Gentoo Archives: gentoo-dev

From: Duncan <1i5t5.duncan@×××.net>
To: gentoo-dev@l.g.o
Subject: [gentoo-dev] Re: git security (SHA-1)
Date: Sun, 21 Sep 2014 01:47:04
Message-Id: pan$a0503$c6246e36$55323d7$ff822e04@cox.net
In Reply to: Re: [gentoo-dev] Re: git security (SHA-1) by Kent Fredric
1 Kent Fredric posted on Sun, 21 Sep 2014 09:14:36 +1200 as excerpted:
2
3 > That is to say: without gpg, you can just create some random commit with
4 > some arbitrary content and push it somewhere, and you can pretend you're
5 > a gentoo dev and pretend you're writing commits as them.
6 >
7 > GPG sufficiently prevents that from happening, and takes it from ameteur
8 > grade imposter requirements to NSA grade imposter requirements. And
9 > that's not a bad compromise for being imperfect.
10
11 I've seen this idea repeated several times in this thread and it bothers
12 me.
13
14 In practice, gpg doesn't take it to NSA grade, even in theory it might.
15
16 The problem is this.
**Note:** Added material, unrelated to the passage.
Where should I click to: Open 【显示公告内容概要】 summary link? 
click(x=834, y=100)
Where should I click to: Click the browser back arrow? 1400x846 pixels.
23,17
A gpg signature does *NOT* ensure that the person
17 whose name is attached to a public/private key pair actually did the
18 signature. *ALL* it ensures is that someone with access to the
19 particular private key in question signed the content.
20
21 Gpg doesn't know or care whether the person with that signing key is who
22 they say they are or not. All it knows/cares is that whoever they are,
23 they have that key. If the person who owned that key didn't keep the
24 private half secure and someone else got ahold of it, game-over. Until
25 it's caught and the key revoked, that person can act with impunity as
26 person-in-possession of that key.
27
28 Now realistically, gentoo has ~250 devs working in all sorts of different
29 situations. What is the change that NONE of those 250 people EVER lets
30 someone else have access, whether due to letting them borrow the machine
31 and then going to the restroom, or due to loss of laptop in a taxi or
32 something, or due to malware?
33
34 IIRC the number of folks with kernel.org access was something similarly
35 close to ~250 or so, before someone got their access creds stolen and
36 kernel.org got hacked.
37
38 And as far as we know, that was *NOT* the NSA. It was just some cracker
39 group wanting access to good network bandwidth for their botnet, and they
40 either didn't realize what they had or didn't know what to do with it
41 once they realized it.
42
43 Basically, with ~250 devs, we can pretty much must assume that somebody's
44 secret key is compromised at any point in time. We don't know whose and
45 we don't know whether it's even bad guys, not just some innocent that
46 doesn't have the foggiest, and we might get lucky, but someone's key is
47 either compromised at any particular point or relatively soon will be.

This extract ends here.